There are versions of a TTP-Pakistan political settlement that may be acceptable for U.S. foreign policy interests. One such settlement can be demobilization of the TTP combined with the TTP guaranteeing it will not cooperate with transnational militants. A reconciliation process, which rebuilds trust between Pakistani state authorities, the insurgents and conflict-affected populations on both sides of the Afghanistan-Pakistan border to realize a shared future will also be important. Such a settlement, by reducing the threat of violence, may alleviate concerns about nuclear-armed Pakistan’s fragility to anti-state armed actors and of safe havens emerging in semi-governed regions — at a low cost. This would be especially welcome as U.S. policy shifts away from counterterrorism and increasingly focuses on strategic competition with China. It can also advance the ongoing rightsizing of U.S. attention and resources to both Afghanistan and Pakistan.

The current expedient settlement under discussion is not the deal which will reduce threats. In fact, it could do the opposite. Far from demobilizing or embarking on a reconciliation process, the TTP wants to become a more formidable political actor with some type of regional autonomy in Pakistan through a settlement. Additionally, one takeaway for militant groups in Afghanistan and Pakistan from watching the lead up to Pakistan-TTP negotiations is that short, intense bursts of violence can enable major political gains. And if Pakistan agrees to the reversal of the FATA merger, it will go against a major thrust of U.S. counterterrorism strategy toward Pakistan to end semi-governed spaces and expand Pakistani state’s writ to all parts of the country. It will also worsen law order and local governance, which will be a major recruitment tool for militants in the region. The TTP is likely to be emboldened and other militant groups — in particular al-Qaida and ISIS-K — are likely to find more space in the region from such a deal. And it is unlikely to stop with an initial settlement, as the political momentum will shift in favor of the TTP.
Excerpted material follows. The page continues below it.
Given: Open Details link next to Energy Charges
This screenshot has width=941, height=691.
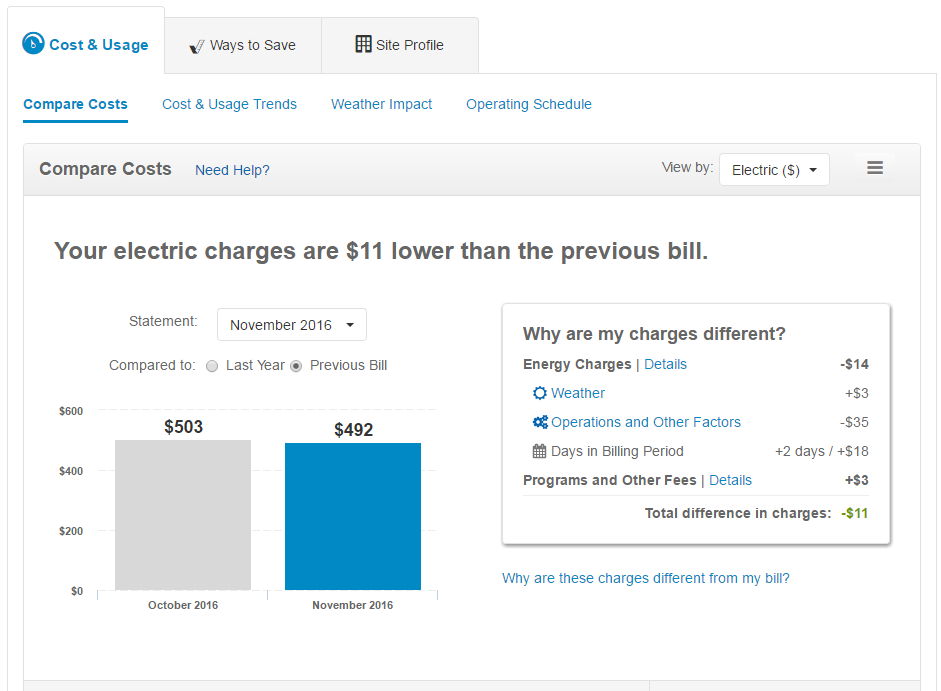Looking at the screenshot, I should [x=665, y=364].
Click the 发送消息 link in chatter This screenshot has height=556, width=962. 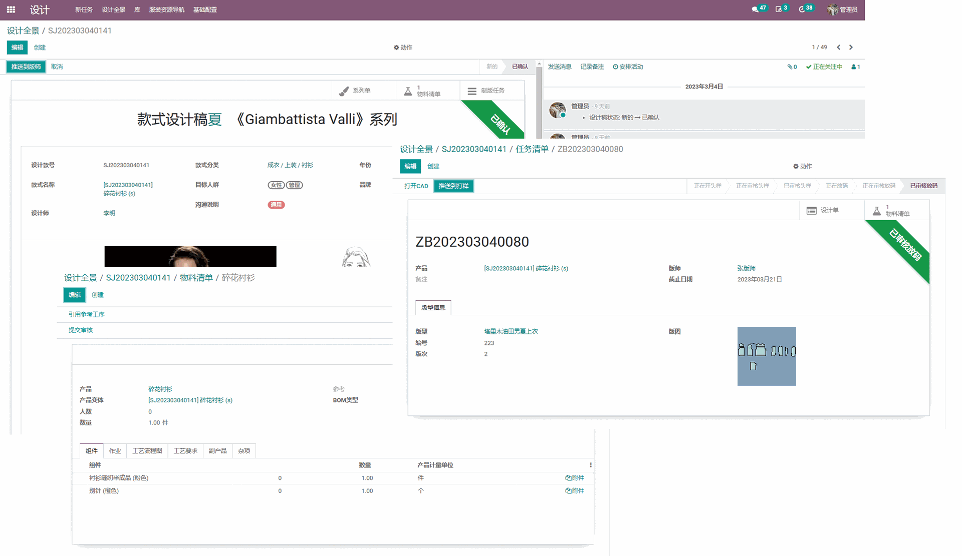click(x=559, y=67)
To be sure, nothing is set in stone yet. And Pakistani leadership may just look to sustain the cease-fire with the help of the Taliban without making costly concessions for as long as possible. But things can change as Pakistan is under pressure from the Taliban’s backing of the TTP on the one hand and deepening economic challenges on the other hand. American leverage with Pakistan is limited yet it is important U.S. policymakers dissuade Pakistan from making dangerous concessions to the TTP.